(Dataset entries)
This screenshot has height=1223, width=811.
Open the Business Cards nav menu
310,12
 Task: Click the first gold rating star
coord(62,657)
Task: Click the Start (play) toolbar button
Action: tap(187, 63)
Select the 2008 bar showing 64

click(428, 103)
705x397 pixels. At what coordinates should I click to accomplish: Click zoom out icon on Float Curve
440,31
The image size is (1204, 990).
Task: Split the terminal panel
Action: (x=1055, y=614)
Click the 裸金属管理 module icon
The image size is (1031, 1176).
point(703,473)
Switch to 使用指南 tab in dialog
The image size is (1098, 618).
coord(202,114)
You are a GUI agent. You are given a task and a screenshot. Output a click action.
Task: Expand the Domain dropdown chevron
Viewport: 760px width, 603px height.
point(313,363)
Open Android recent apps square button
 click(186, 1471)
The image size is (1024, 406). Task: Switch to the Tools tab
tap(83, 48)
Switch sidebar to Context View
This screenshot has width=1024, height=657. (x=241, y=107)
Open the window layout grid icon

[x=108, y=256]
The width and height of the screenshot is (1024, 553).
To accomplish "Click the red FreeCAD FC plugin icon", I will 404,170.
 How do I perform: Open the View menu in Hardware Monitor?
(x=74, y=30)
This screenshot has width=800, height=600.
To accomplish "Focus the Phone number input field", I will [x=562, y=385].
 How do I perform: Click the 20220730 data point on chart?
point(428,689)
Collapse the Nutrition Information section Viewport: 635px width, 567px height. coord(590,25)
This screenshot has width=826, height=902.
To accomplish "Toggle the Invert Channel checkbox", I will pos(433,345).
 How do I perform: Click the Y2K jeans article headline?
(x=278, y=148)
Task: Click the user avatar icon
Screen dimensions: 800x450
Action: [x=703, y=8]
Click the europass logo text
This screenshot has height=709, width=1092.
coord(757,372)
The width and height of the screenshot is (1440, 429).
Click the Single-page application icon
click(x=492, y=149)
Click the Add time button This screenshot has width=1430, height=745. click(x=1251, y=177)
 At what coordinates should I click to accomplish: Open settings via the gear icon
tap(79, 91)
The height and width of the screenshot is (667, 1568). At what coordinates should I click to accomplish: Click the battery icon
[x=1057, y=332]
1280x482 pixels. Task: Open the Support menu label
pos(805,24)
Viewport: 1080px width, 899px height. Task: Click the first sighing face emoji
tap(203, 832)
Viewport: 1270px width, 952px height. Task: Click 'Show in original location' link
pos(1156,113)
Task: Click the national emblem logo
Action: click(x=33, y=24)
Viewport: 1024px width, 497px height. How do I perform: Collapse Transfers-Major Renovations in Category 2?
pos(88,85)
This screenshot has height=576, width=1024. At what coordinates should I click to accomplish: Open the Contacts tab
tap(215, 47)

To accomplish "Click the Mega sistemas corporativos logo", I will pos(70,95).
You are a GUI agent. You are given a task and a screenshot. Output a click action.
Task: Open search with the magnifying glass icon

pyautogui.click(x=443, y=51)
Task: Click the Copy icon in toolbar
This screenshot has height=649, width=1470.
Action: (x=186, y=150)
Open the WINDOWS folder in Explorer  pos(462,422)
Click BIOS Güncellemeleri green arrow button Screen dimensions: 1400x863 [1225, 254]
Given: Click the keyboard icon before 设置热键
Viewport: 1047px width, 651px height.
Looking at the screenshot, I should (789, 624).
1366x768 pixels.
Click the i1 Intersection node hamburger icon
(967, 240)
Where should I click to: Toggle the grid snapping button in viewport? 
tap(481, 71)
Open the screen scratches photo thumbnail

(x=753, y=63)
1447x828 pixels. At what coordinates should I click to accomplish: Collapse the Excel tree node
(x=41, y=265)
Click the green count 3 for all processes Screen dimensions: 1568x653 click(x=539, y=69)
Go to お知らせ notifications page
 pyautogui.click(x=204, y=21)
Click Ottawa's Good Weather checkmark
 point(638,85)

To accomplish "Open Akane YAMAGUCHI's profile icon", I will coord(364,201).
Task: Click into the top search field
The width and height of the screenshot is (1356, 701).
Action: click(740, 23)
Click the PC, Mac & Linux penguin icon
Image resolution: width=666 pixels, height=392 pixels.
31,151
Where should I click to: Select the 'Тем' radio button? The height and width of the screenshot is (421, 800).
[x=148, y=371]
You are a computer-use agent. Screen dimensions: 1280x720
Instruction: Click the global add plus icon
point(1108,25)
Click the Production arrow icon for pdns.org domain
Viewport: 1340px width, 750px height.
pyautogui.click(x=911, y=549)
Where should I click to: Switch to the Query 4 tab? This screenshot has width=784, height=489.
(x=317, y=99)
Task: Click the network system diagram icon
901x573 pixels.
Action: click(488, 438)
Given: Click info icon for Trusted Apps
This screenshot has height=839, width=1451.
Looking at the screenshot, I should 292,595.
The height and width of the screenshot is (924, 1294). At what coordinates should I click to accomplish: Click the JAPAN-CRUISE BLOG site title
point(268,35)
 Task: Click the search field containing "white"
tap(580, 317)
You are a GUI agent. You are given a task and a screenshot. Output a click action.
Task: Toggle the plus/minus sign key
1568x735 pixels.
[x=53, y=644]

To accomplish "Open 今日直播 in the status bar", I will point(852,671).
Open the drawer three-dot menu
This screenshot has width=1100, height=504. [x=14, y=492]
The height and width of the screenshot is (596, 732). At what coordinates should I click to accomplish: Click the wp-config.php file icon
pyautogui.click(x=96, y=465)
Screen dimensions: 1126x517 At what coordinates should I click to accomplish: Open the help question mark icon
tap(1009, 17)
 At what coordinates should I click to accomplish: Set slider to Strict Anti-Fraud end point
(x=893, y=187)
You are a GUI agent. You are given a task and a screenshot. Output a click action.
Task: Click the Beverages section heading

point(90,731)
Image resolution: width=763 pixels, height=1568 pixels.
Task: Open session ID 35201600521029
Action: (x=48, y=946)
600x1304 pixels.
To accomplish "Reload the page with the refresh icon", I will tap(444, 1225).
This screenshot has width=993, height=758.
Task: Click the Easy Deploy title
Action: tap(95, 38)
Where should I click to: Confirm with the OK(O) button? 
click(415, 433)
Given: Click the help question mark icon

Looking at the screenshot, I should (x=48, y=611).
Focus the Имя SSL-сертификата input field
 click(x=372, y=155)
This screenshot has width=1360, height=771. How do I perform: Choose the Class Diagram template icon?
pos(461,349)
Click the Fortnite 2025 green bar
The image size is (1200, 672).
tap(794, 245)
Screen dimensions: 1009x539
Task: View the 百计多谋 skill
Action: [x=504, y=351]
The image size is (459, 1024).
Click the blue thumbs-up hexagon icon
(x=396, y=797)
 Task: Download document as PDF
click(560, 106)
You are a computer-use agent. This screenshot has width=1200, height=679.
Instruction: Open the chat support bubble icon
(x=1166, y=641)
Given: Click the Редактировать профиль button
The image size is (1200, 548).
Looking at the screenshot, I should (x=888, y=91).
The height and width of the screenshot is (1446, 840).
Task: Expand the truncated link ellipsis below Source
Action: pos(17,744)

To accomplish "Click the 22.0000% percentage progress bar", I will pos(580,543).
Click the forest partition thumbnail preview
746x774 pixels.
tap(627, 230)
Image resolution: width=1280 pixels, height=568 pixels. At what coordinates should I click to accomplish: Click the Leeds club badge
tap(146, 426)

- _WHAT YOU HAVE TO DO_: Your task is to retype the entries verbatim, starting with the line that holds "How do I perform: Open" and stopping after the line that holds "Task: Click the user avatar icon".

- _SOLUTION FOR THIS TASK_:
 How do I perform: Open the View menu in Hardware Monitor?
(x=74, y=30)
This screenshot has width=800, height=600.
To accomplish "Focus the Phone number input field", I will [x=562, y=385].
 How do I perform: Click the 20220730 data point on chart?
point(428,689)
Collapse the Nutrition Information section Viewport: 635px width, 567px height. coord(590,25)
This screenshot has width=826, height=902.
To accomplish "Toggle the Invert Channel checkbox", I will pos(433,345).
 How do I perform: Click the Y2K jeans article headline?
(x=278, y=148)
Task: Click the user avatar icon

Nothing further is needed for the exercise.